David Benioff (L) and Dan Weiss, creators and executive producers, arrive for the season premiere of HBO's "Game of Thrones" in San Francisco, California March 23, 2015.  Robert Galbraith

David Benioff (L) and Dan Weiss, creators and executive producers, arrive for the season premiere of HBO's "Game of Thrones" in San Francisco, California March 23, 2015. Robert Galbraith

LOS ANGELES - 22 July 2017: The creators of the new television drama "Confederate," set in an imaginary world where slavery still exists in the United States, defended their vision after the concept provoked outrage on social media this week.

"This is scary, for all of us ... It is a pretty terrifying prospect getting into it. We knew it would be and now it's come true," David Benioff, one of the executive producers of "Confederate," told pop culture website Vulture on Thursday.

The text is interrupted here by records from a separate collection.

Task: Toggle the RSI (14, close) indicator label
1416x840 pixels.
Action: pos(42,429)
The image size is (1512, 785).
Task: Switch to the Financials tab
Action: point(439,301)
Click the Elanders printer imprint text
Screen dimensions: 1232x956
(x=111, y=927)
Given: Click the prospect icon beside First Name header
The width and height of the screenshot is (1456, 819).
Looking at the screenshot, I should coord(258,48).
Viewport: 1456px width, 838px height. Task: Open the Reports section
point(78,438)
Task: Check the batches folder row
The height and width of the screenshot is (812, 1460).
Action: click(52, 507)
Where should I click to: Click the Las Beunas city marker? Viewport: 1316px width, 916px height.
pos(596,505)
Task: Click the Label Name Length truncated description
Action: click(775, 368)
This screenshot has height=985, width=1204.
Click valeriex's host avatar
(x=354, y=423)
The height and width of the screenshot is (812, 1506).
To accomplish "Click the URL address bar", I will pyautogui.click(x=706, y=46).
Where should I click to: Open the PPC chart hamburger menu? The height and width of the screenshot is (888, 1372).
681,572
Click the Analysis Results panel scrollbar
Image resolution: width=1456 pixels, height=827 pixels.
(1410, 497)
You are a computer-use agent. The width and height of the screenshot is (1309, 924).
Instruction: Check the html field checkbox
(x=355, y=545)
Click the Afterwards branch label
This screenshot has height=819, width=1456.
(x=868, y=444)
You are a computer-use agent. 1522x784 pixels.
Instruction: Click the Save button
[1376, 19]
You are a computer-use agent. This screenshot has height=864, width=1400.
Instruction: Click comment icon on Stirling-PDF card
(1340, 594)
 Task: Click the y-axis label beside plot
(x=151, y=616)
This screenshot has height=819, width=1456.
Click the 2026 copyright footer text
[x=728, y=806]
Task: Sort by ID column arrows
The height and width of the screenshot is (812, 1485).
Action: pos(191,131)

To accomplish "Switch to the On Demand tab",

Benioff and Dan Weiss, the creators of the hugely successful medieval fantasy series "Game of Thrones," announced earlier this week that their next TV project would be "Confederate" - set in an alternative reality where slavery is still legal, southern U.S. states have seceded and the country is on the brink of a third civil war.

The show is still in the early stages of development for premium cable channel HBO, but the premise provoked a backlash on social and pop culture media as offensive and inappropriate coming from two white men.

Daily Beast writer Ira Madisson III wrote that the show "sounds stupid as hell."

"Give me the confidence of white showrunners telling HBO they wanna write slavery fanfic," tweeted Pilot Viruet, a journalist with Vice.com.

"Good luck finding black actors for this project," David Harewood, an actor on "Homeland," said on Twitter.

Benioff and Weiss will be working with two black writers - Malcolm Spellman and Nichelle Spellman - and told Vulture.com that they did not yet have an outline or even characters for the show.

Malcolm Spellman acknowledged that the premise was "weapons-grade material," but he said the series would provide an opportunity to look at how racism and white supremacy are "alive and real" in the United States, more than 150 years after slavery was abolished.

"I think people have got to stop pretending that slavery was something that happened and went away," Spellman said.

Weiss agreed, saying: "It goes without saying slavery is the worst thing that ever happened in American history."

"'Confederate', in all of our minds, will be an alternative-history show ... It's an ugly and a painful history, but we all think this is a reason to talk about it, not a reason to run from it. And this feels like a potentially valuable way to talk about it," Weiss said.